Abstract

Abstract BACKGROUND Anti-PD1 therapy alone in rGBM is of limited efficacy seen in three randomized trials. VEGF is upregulated proangiogenic growth-factor in GBM that contributes to tumor-associated immunosuppression. Preclinical data suggests a potential dose effect of anti-VEGF therapy on immunomodulation. Hence, a combination of anti-PD1 and anti-VEGF is promising approach. METHODS 90 patients with GBM at first recurrence were randomized (1:1) to nivolumab (240 mg IV Q2 weeks) with bevacizumab at standard (10 mg/kg; Arm A) or at low dose (3 mg/kg; Arm B) IV Q2 weeks. Stratification included extent of resection, age, performance-status, and MGMT methylation status. Progression-free survival (PFS) and overall survival (OS) were compared. RESULTS 90 patients (Median age 60.6 years, 67.8% male, median KPS 80) were enrolled between May 2018 and Jan 2020. Patients were followed in median 7.7 months (Range 0.7, 28.2). 35 patients were MGMT methylated and 53 patients were MGMT not hypermethylated and 2 were indeterminate.
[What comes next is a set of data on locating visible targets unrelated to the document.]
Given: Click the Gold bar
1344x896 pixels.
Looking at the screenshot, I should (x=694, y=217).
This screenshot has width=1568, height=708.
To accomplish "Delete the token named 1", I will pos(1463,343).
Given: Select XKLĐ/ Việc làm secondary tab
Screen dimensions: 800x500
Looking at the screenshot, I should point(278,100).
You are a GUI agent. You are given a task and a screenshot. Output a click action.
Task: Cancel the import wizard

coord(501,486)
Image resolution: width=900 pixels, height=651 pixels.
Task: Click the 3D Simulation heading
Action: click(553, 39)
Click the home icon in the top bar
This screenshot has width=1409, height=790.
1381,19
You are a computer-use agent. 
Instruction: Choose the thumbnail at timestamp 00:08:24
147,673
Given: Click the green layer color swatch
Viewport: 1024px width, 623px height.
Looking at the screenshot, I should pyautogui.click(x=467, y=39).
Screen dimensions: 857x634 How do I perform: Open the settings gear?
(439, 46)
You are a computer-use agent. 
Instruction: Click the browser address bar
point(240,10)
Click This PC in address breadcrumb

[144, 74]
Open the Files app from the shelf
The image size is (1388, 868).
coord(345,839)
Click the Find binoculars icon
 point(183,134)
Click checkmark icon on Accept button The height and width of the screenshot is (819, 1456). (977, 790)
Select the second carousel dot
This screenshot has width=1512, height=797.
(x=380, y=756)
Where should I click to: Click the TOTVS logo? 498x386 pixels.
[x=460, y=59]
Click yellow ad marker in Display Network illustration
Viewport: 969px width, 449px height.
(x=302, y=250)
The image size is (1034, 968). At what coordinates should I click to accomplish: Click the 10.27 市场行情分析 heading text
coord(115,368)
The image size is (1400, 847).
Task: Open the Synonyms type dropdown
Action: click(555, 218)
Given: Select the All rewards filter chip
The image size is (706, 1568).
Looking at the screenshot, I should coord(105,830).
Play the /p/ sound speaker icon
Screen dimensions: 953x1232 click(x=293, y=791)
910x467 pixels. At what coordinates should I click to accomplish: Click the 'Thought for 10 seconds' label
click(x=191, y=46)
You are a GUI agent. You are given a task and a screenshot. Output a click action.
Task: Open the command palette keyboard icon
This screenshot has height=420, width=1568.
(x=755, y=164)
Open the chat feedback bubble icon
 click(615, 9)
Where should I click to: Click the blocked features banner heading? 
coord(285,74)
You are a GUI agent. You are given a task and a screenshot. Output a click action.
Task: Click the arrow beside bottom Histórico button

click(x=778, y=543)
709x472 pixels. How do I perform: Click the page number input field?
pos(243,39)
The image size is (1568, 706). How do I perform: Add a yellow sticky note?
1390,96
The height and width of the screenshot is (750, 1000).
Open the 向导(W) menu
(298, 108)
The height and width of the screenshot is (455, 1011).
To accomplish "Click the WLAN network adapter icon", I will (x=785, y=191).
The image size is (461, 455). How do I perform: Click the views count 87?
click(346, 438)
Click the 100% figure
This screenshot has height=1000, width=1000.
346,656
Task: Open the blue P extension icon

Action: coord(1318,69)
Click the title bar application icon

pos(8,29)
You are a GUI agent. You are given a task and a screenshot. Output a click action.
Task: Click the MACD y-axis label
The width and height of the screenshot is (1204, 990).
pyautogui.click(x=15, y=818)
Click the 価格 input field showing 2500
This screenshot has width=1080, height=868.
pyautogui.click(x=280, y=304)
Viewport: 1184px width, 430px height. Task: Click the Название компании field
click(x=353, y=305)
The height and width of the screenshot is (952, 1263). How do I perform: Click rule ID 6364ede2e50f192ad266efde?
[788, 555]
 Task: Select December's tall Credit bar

Overall survival was similar between arm A and arm B (1 year: 41.1 vs 37.7%, p = 0.14), while OS was better for arm A in age > 60 compared to arm B (At 1-year: 46.2% vs 23.8%; Median: 10.6 vs 5.9 months; P = 0.046). OS was not statistically different in the two arms for patients with age ≤ 60 years (At 1-year: 35.6% vs 56.4; Median 8.0 vs 12.4 months; P = 0.90). Most frequent toxicities ( >20%) included fatigue (45.6%), proteinuria (34.4 %), diarrhea (28.9%), hypertension (23.3%) and lipase increase (21.1%). Toxicities in grade 3-4 were hypertension (7.8%), fatigue (5.6) and other non-neurological toxicities including DVT, PE, infection, and abnormal liver function. CONCLUSIONS Overall PFS and OS rates appear similar for nivolumab with either standard or low-dose bevacizumab compared bevacizumab monotherapy. Nivolumab with standard bevacizumab benefits patients older than 60 years old. Biomarkers of response data will be presented.